Launched in 2013, the collaboration is one of the first examples of an opera company and conservatoire joining forces to offer a
Composer-in-Residence studentship which leads to a doctoral degree. The studentship is fully funded and offers one composer
every two years the opportunity to be Doctoral Composer-in-Residence over a three year period, during which time the composer
will research and write a major work, staged by The Royal Opera at the end of the residency.
Leith’s forthcoming opera, taking inspiration from moments in cinema that have made a strong impression on him, will explore how
to create a theatrical world in opera through shifts between diegetic and non-diegetic sounds (sounds audible to actors vs. sounds
only meant for the audience). He is particularly interested in exploring ways of composing that start with a visual stimulus.
Commenting on his appointment, Leith says: ‘I am excited to be a fly on the wall at The Royal Opera and cannot wait to start
working on something with them and my alma mater, Guildhall School, as I experiment and question what opera means to me.’
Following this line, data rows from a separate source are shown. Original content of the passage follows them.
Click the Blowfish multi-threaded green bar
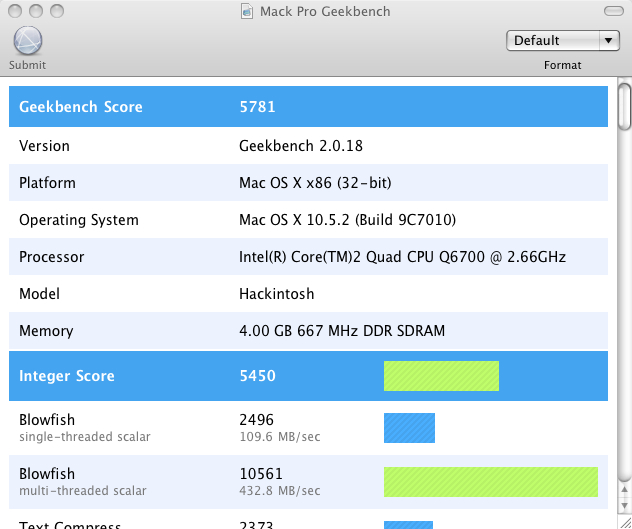 click(x=490, y=482)
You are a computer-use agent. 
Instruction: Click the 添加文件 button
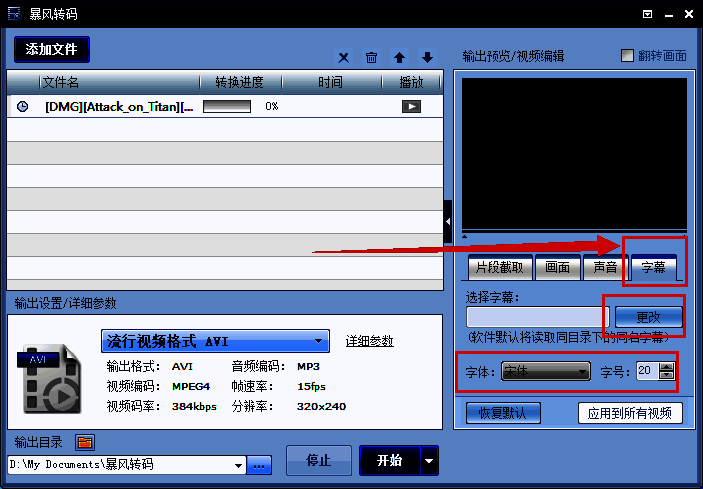[x=52, y=49]
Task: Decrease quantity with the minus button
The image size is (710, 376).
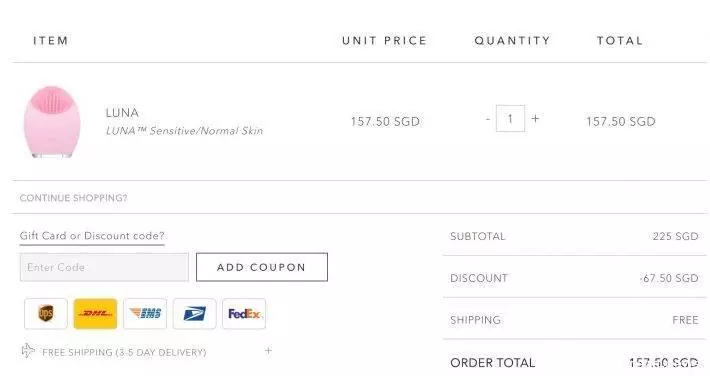Action: (488, 119)
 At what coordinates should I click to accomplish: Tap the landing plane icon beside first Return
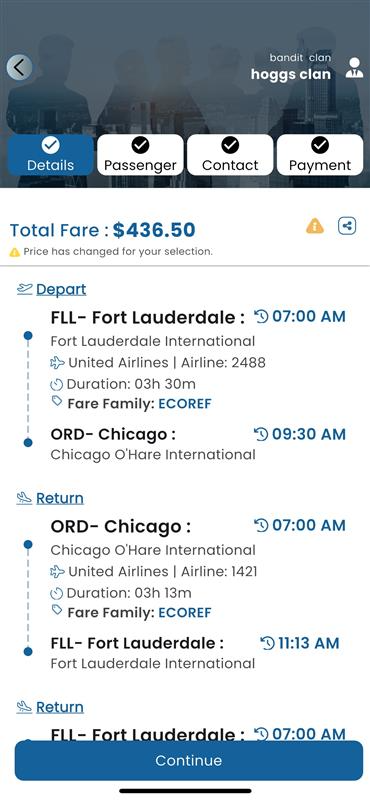(24, 498)
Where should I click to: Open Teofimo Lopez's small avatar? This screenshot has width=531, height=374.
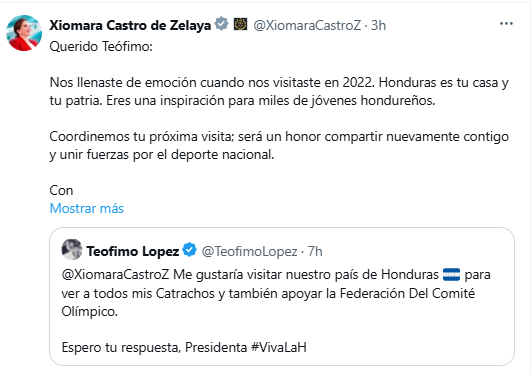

Previous winner of a British Composer Award in the small chamber category (2016) and the Royal Philharmonic Composition prize
(2014), Leith has been commissioned by groups such as London Sinfonietta, Festival Aix-en-Provence, London Symphony Orchestra,
Tanglewood Music Festival and St John’s Smith Square. His music has been performed in venues such as the Barbican, Royal Festival
Hall and Wigmore Hall.
Kate Wyatt, creative producer at The Royal Opera, said: ‘We are thrilled to be working with Oliver Leith, our fourth Doctoral
Composer-in-Residence, who is developing such a distinctive body of work … Oliver’s music, often starting with the visual,
grounded in human themes and exploring the poetry in the everyday and his collaborative approach to creation is a natural starting
point for us to explore new ways of making opera together.